Bien que Dayelle ne fût qu'un homme d'argent, un enrichi, les fêtes qu'il donnait dans son hôtel de la rue de Berry comptaient parmi les plus belles et les mieux réussies de Paris. Quand on avait un grand nom ou quand on occupait une haute situation on se moquait bien quelquefois, il est vrai, de Dayelle en rappelant d'un air dédaigneux qu'il avait commencé la vie par être commis chez un marchand de toile, puis fabricant de toile lui-même, puis filateur de lin, puis banquier, puis l'un des grands faiseurs de son temps; mais on n'en recherchait pas moins les invitations de ce parvenu qui, deux fois par an, pour chacune de ses fêtes, ne dépensait pas moins de cent mille francs en décorations nouvelles, en fleurs, et surtout en artistes qu'on n'entendait que chez lui.
Ce n'était pas seulement les meilleurs artistes que Dayelle tenait à offrir à ses invités, c'était encore tout ce qui, à un titre quelconque: gloire, talent, beauté, fortune, promettait d'arriver bientôt à la célébrité; il ne fallait pas être contesté, mais d'autre part il ne fallait pas non plus être consacré, puisqu'il avait la prétention d'être lui-même le consacrant. Aussi en allant chez lui s'attendait-on toujours à quelque surprise. Quelle serait-elle? On n'en savait rien, car il la cachait avec soin pour que l'effet produit fût plus grand; mais enfin on savait qu'on en aurait une qui, pour ne pas figurer sur le programme, faisait cependant partie obligée de ce programme.
Celle que causa la beauté de Corysandre fut des plus vives et pendant huit jours elle fournit le sujet de toutes les conversations.
—Vous avez vu cette jeune Américaine avec sa mère?
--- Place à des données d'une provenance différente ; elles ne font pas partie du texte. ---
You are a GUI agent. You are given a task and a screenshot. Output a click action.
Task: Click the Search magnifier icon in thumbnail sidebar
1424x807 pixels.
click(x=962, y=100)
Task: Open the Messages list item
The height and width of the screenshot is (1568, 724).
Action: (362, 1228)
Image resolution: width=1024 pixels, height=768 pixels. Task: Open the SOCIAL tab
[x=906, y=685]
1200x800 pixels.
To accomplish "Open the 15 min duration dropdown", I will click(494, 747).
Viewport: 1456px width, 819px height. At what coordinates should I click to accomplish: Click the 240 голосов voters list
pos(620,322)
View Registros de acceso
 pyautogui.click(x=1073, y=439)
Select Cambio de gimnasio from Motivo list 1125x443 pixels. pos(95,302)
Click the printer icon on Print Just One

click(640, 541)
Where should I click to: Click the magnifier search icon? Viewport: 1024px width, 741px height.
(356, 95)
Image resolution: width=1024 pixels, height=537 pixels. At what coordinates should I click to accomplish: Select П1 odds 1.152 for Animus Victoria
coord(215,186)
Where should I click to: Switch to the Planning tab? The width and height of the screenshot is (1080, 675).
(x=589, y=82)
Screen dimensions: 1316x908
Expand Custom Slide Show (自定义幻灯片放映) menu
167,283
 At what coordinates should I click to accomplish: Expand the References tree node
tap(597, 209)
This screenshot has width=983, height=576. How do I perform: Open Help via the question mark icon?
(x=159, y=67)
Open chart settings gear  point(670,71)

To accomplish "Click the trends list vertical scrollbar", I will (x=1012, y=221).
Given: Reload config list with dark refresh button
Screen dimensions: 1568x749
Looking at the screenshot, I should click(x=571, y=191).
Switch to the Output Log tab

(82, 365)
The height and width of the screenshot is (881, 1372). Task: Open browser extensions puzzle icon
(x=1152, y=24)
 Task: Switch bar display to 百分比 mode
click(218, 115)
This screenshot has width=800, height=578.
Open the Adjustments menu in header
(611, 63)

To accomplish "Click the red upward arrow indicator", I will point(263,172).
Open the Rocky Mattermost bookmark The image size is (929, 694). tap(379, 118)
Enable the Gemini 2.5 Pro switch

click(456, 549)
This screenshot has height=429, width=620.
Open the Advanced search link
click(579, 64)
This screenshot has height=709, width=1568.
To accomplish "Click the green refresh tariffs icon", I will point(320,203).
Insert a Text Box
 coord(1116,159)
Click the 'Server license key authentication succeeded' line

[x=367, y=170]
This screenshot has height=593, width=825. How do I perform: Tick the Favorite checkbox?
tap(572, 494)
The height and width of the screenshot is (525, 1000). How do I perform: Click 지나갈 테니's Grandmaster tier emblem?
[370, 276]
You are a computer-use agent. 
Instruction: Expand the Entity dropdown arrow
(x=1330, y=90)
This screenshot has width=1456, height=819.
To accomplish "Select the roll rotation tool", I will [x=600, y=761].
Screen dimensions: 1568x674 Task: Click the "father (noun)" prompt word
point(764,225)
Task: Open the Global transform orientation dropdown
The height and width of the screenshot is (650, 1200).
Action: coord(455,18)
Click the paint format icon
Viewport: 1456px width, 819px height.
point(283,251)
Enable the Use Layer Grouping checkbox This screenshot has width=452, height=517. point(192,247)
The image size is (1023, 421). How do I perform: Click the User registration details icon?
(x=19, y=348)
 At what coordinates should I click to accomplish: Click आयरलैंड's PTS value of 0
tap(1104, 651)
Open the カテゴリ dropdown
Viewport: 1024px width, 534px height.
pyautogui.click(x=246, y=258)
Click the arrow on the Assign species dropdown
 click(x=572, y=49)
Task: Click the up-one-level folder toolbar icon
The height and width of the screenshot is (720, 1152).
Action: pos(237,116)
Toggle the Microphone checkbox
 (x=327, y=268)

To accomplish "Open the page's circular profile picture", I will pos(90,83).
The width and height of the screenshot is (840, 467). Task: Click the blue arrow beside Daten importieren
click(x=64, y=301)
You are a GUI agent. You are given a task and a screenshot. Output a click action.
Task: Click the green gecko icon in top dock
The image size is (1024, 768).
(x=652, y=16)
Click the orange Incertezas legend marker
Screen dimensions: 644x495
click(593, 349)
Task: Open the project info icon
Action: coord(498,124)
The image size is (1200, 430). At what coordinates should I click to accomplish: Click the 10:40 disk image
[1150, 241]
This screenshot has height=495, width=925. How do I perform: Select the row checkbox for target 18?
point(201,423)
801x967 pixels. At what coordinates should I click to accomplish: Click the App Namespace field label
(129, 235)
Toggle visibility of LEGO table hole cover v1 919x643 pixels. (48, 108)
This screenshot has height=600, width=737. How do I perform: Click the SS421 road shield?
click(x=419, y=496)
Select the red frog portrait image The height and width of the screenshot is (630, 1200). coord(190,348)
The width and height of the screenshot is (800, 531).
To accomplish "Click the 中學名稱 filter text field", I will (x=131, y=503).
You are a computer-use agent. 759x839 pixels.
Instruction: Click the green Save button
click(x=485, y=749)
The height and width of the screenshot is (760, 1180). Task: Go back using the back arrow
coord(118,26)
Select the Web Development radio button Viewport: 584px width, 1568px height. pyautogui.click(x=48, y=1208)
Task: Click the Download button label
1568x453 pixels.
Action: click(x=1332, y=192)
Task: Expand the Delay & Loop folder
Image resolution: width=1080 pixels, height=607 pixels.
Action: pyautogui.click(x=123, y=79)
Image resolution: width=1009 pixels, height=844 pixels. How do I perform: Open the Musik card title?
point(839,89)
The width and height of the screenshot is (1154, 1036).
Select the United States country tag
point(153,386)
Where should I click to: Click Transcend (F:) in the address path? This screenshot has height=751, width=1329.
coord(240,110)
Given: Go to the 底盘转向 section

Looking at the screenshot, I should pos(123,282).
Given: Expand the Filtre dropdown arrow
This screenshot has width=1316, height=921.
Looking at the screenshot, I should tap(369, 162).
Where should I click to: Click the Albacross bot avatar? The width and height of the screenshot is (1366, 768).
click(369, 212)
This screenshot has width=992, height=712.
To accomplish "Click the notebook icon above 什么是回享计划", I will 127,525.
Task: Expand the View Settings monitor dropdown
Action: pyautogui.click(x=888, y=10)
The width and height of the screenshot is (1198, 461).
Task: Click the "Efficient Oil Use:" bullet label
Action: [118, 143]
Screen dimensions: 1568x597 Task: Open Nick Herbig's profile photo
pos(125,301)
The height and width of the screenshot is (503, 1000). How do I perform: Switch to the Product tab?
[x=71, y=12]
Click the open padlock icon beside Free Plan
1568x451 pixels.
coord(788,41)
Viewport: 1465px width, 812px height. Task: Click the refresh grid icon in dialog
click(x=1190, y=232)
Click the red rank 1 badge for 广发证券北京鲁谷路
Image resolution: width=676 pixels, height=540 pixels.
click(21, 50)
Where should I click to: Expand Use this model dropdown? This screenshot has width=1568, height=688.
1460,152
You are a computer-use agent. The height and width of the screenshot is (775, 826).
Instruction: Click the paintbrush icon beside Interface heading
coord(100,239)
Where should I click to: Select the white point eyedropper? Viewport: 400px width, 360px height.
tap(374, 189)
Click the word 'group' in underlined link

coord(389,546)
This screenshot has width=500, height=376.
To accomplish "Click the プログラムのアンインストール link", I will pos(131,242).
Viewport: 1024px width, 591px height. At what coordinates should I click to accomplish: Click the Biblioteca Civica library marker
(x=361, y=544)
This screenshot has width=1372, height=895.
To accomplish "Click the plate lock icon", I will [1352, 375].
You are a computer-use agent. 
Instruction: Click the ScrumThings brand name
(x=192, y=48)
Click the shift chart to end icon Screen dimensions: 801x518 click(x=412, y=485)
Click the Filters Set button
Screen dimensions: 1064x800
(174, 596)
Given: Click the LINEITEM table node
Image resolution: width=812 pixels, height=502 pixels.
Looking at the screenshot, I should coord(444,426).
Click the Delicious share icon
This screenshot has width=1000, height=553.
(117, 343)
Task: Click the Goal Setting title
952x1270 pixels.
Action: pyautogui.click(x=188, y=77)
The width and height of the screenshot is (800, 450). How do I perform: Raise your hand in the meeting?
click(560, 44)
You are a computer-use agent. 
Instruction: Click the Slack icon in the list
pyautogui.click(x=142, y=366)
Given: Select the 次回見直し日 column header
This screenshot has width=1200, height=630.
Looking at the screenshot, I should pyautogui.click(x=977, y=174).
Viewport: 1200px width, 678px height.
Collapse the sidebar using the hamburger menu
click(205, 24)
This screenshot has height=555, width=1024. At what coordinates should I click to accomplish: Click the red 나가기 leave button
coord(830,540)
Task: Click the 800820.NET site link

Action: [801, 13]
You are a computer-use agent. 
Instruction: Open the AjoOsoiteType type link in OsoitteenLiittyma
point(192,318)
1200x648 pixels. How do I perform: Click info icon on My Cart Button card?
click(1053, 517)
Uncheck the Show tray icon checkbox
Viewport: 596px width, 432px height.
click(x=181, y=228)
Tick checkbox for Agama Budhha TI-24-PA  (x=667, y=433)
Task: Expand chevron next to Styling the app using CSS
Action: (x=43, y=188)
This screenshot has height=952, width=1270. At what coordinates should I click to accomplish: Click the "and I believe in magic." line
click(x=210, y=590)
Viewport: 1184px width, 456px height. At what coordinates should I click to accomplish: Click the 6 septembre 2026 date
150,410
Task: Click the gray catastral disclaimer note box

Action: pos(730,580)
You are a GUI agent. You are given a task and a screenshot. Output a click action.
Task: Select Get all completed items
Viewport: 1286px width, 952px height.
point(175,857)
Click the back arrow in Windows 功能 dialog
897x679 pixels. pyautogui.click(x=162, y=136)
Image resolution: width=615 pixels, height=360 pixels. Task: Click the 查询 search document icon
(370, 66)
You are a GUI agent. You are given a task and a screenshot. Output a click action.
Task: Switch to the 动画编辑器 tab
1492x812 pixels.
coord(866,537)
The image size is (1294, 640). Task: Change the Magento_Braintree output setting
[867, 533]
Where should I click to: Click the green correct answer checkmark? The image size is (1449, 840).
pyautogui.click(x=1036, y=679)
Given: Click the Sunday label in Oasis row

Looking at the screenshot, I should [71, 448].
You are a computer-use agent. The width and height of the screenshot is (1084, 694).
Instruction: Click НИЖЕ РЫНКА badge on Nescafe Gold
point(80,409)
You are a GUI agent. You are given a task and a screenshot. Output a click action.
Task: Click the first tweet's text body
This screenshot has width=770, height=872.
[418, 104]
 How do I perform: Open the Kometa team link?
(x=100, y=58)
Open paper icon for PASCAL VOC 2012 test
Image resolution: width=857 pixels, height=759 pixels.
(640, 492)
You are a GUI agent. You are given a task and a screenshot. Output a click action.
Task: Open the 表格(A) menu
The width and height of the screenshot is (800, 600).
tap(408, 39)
—Parbleu, seulement ce n'est pas une Américaine, c'est une française; elle est d'origine française: il y a encore dans le Poitou des Barizel de très vieille et très bonne noblesse, et c'est d'un membre de cette famille qui, il y a plus de deux cents ans, alla s'établir en Amérique, que descend cette belle jeune fille.
—Riches les Barizel?
—On le dit: cinq ou six cent mille francs de rente; mais je n'en sais rien. Si vous avez des prétentions à la main de cette belle fille, ne tablez donc pas sur ce que je vous dis; ces fortunes d'Amérique ressemblent souvent aux bâtons flottants. La seule chose certaine, c'est que la mère a acheté un terrain dans les Champs-Elysées où elle va, dit-on, faire construire un hôtel.
—Ça c'est quelque chose.
—C'est beaucoup si l'hôtel est construit; mais s'il ne l'est pas, si on en voit jamais que le plan, ce n'est rien. J'ai connu des gens qui, avec un terrain et un plan qu'ils montraient à propos et dont ils parlaient; ont pendant de longues années fait croire à une fortune qui n'existait pas et n'avait jamais existé.